** start of Excerpt provided **

I am interested in Basic Income because it seems to me to be the best option for that future situation. But I’m in no way wedded to it and I’m not going to strenuously argue its pros, cons, structure or tenets.

The 4x8 living space wasn’t my idea, and I still doubt it would be workable, but I at least thought about it. (My first apartment was 10x10 or 10x12 or something like that, after 20 years it’s hard to remember the exact dimensions, so I have some notion of living in small spaces)

Then again, given my current financial situation perhaps I have more incentive to explore ways to downsize my housing costs than you do.

You are allowed to think about other peoples’ ideas without agreeing with those ideas.

But unless I missed an SDMB rule somewhere, I am not *compelled *to discuss other people’s suggestions, especially when I’ve declined to do so and think the discussion is pointless.

I’m not quite sure why you’re so bent out of shape that I won’t take up others’ arguments. I’m in no way preventing you from doing so.

I’m beginning to wonder if anyone in this thread can actually read.

Asking *me *to expound or argue a point I didn’t make and think is irrelevant to the discussion is what’s nonsensical. Argue and expound away with those who *made *the suggestions - be my guest!

** end of Excerpt provided **
** start of Listed records **

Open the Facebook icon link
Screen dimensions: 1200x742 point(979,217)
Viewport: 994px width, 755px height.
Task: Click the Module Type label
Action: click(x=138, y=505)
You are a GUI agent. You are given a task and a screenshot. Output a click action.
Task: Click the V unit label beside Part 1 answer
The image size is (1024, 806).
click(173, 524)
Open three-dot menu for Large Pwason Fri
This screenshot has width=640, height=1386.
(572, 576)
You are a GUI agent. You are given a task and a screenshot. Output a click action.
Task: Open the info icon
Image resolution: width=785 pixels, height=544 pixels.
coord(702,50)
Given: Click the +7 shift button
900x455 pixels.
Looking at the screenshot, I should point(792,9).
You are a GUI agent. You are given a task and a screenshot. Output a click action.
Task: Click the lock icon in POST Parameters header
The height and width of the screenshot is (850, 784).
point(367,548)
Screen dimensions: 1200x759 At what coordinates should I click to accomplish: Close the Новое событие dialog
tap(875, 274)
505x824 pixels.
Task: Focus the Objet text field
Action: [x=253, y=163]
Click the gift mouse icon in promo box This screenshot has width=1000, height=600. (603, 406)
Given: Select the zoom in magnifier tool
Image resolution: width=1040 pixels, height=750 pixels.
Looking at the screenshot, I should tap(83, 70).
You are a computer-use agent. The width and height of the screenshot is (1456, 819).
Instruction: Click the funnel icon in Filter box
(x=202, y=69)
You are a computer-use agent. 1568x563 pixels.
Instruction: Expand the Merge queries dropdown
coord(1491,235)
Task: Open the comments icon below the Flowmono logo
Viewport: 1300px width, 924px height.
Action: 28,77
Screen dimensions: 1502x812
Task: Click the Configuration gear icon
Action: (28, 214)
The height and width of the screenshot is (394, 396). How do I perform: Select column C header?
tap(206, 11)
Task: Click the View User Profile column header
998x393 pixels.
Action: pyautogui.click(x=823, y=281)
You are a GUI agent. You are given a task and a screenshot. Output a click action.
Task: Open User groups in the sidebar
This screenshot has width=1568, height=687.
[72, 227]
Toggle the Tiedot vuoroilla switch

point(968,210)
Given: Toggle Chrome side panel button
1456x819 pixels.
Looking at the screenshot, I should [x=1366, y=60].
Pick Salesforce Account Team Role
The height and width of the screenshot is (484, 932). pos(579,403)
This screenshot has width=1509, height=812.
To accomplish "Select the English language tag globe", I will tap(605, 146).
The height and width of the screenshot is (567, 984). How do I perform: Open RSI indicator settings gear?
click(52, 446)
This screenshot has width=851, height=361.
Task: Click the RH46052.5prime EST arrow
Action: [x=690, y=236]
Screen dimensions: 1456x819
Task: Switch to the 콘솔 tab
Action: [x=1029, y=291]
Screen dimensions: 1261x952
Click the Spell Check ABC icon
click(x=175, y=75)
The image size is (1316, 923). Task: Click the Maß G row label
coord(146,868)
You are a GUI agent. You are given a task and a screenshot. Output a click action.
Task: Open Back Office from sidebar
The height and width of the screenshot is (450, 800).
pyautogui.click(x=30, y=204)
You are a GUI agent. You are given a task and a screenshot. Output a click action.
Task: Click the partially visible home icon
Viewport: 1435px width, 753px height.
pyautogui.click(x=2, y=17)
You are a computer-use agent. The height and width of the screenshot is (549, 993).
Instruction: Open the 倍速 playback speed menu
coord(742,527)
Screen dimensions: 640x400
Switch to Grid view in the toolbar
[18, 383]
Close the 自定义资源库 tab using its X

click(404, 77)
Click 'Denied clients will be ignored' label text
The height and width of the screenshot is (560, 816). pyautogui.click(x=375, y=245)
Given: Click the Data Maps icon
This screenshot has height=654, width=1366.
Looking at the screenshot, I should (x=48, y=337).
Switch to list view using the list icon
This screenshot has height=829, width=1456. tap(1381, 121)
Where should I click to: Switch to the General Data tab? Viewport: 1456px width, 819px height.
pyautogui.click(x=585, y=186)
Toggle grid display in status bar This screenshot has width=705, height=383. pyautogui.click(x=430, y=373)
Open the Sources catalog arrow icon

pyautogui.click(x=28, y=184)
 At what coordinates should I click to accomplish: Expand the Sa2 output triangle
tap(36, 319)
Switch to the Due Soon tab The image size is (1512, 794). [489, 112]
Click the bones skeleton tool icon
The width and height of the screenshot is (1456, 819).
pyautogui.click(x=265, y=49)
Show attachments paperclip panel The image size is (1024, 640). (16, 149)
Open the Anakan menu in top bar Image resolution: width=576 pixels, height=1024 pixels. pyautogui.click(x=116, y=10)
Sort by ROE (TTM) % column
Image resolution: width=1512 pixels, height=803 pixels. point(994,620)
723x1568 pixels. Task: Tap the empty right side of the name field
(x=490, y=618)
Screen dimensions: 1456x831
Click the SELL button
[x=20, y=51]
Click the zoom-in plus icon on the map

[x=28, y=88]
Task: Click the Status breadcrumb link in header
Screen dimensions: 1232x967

** end of Listed records **

_Task goal:_
Can you print, word for word, the passage of the Basic Income forum post above that opens with the words containing "Then again, given" and closes with "can actually read."?

_Response to the exercise:_
Then again, given my current financial situation perhaps I have more incentive to explore ways to downsize my housing costs than you do.

You are allowed to think about other peoples’ ideas without agreeing with those ideas.

But unless I missed an SDMB rule somewhere, I am not *compelled *to discuss other people’s suggestions, especially when I’ve declined to do so and think the discussion is pointless.

I’m not quite sure why you’re so bent out of shape that I won’t take up others’ arguments. I’m in no way preventing you from doing so.

I’m beginning to wonder if anyone in this thread can actually read.